Short abstract
Background
Chronic rhinosinusitis is a difficult-to-treat disease that is often characterized by recurrent nasal polyp (NP) growth following surgical removal. The disease has been separated into distinct phenotypes based on cellular infiltrate or underlying physiological mechanisms. NPs are composed in part of an inflammatory cellular infiltrate, blood vessels, and a large amount of extracellular matrix (ECM). Despite the recognition of prominent ECM deposition, few studies have examined the components in detail and how they might differ with disease state.
Objective
The purpose of this study was to quantitate the expression of ECM components in NPs.
Methods
NPs were stained with pico-sirius red to determine total collagen content, and immunofluorescence was used to detect collagen I, collagen III, collagen IV, fibronectin, and laminin. Expression of each was quantitated and analyzed in relation to rhinosinusitis phenotype and separately as a function of polyp eosinophil number.
Results
When analyzed by phenotype, collagen I, collagen III, and fibronectin were expressed at the highest levels in noneosinophilic sinus disease. Collagen IV was not different among any groups, and its location was found predominately around vessels. When analyzed as a function of polyp eosinophil number, total collagen and collagen III showed a significant inverse correlation.
Conclusions
NP ECM composition differs with disease state with higher expression in cases where eosinophil levels are low. This suggests that in eosinophilic polyps there is a loss of matrix deposition either through break down or a failure to produce the essential components. Understanding these differences may identify new therapeutic targets.

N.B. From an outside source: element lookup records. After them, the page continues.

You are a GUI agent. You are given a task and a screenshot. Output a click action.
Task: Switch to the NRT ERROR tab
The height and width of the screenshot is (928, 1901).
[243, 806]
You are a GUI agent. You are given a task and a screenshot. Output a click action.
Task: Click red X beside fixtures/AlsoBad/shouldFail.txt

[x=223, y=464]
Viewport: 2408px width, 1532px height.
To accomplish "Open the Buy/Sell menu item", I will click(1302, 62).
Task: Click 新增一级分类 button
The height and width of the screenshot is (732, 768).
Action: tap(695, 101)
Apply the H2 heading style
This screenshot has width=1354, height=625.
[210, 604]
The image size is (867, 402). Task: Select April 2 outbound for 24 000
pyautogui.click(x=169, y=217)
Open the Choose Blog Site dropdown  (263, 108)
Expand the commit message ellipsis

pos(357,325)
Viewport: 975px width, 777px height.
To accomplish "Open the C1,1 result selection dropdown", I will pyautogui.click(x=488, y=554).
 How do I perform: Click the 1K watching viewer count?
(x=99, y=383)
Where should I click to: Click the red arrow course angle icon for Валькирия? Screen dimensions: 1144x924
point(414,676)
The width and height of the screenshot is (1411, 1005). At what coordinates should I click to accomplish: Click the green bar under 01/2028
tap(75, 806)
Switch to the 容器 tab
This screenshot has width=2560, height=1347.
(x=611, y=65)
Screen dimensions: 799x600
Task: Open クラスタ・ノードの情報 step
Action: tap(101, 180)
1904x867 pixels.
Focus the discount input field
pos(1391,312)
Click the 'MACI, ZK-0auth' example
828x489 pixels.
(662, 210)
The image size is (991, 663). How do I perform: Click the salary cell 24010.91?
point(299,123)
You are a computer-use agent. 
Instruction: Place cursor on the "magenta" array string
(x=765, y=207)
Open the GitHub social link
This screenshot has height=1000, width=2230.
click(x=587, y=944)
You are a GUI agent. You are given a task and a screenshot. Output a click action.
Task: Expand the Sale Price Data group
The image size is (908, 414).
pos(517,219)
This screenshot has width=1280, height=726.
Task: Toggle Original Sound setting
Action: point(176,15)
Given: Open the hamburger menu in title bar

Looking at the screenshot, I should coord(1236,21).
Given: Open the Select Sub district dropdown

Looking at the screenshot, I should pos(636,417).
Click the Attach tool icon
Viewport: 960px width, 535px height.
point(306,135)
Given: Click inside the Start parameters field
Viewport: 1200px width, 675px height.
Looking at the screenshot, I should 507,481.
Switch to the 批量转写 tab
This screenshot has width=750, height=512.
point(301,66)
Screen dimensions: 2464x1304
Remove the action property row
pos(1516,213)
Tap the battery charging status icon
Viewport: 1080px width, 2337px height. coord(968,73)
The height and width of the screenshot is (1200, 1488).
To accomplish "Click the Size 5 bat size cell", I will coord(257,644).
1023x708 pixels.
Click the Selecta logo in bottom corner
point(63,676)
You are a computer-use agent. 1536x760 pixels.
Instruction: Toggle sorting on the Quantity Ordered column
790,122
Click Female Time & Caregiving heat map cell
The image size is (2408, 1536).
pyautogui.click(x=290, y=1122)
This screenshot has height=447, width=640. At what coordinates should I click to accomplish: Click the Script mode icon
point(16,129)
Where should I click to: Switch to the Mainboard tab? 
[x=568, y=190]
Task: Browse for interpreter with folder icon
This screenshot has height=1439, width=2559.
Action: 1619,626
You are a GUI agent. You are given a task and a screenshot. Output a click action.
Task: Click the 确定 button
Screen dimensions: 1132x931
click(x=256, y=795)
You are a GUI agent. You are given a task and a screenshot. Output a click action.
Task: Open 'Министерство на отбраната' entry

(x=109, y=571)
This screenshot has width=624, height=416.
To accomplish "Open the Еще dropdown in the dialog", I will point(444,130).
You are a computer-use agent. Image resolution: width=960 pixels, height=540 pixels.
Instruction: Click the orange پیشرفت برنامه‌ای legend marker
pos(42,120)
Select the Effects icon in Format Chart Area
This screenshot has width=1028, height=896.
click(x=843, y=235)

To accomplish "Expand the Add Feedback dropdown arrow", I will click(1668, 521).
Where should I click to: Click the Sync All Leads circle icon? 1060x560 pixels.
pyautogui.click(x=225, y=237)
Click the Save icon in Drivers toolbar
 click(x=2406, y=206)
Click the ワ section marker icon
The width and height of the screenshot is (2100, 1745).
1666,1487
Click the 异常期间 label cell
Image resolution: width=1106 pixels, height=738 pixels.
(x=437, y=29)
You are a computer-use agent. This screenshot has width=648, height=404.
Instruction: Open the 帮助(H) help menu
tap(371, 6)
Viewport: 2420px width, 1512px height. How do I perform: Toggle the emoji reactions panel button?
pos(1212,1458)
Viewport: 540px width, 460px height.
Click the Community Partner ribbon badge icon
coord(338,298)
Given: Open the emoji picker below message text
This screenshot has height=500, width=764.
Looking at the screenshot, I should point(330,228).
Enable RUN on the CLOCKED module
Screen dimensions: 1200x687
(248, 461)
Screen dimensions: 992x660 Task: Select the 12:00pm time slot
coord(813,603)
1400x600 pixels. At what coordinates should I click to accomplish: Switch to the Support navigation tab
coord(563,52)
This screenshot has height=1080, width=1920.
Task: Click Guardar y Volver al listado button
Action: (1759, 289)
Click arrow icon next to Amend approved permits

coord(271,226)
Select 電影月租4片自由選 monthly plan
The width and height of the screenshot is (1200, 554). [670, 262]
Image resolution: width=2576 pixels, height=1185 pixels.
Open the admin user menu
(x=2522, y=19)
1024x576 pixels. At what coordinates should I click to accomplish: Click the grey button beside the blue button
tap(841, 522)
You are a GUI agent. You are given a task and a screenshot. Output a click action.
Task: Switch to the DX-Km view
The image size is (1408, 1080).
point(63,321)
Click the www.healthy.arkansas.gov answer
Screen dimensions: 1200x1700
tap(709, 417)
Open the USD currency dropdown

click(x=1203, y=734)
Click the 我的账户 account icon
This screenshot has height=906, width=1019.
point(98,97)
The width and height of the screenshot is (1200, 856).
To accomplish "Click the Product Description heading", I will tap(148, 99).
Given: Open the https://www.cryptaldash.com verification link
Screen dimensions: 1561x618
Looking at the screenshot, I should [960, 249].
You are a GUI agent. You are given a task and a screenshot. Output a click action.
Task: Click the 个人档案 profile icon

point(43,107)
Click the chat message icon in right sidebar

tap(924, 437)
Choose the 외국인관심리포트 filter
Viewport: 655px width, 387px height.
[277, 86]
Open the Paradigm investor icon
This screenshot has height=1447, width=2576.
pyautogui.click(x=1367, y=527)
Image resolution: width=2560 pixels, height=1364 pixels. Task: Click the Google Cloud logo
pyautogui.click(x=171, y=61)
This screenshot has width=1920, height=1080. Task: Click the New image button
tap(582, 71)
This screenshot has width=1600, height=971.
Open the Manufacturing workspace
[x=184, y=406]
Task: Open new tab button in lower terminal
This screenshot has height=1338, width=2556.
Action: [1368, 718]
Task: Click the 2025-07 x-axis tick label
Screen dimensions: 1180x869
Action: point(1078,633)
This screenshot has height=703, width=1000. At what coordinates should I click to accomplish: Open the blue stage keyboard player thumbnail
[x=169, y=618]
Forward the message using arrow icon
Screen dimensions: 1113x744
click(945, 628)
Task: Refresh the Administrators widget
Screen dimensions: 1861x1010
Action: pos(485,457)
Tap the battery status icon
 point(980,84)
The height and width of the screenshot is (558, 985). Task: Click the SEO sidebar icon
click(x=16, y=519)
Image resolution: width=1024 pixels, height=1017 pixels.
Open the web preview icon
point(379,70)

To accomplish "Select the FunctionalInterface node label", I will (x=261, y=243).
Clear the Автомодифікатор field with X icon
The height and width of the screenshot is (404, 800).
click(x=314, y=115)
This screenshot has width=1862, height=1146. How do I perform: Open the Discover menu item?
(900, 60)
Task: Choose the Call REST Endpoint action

Keywords: aspirin-exacerbated respiratory disease, chronic rhinosinusitis, extracellular matrix, eosinophils, nasal polyps, collagen, fibronectin, laminin, allergic fungal sinusitis, vessels
Introduction
Chronic rhinosinusitis (CRS) is an increasingly important medical problem with a significant adverse impact on patient’s quality of life and well-being and for which current therapies often prove inadequate. Current guidelines divide CRS into 2 subsets defined by the presence or absence of nasal polyps (NPs): CRS with NP (CRSwNP) and CRS without NP (CRSsNP).1 Factors driving this distinction are the significant association between NPs and the presence of tissue eosinophilia.2,3 Although this trend is true in Western cultures, not all polyps have eosinophils, and in Asian populations, noneosinophilic or neutrophilic polyps are the dominant type.4,5 Ultimately, this leads to the questions regarding treatment and prognosis as to whether it is better to consider CRS as multiple diseases based on the inflammatory infiltrate or 2 diseases defined based upon the presence or absence of NPs. To answer these questions, better understanding of CRS phenotypes and the characteristics that distinguish them is needed.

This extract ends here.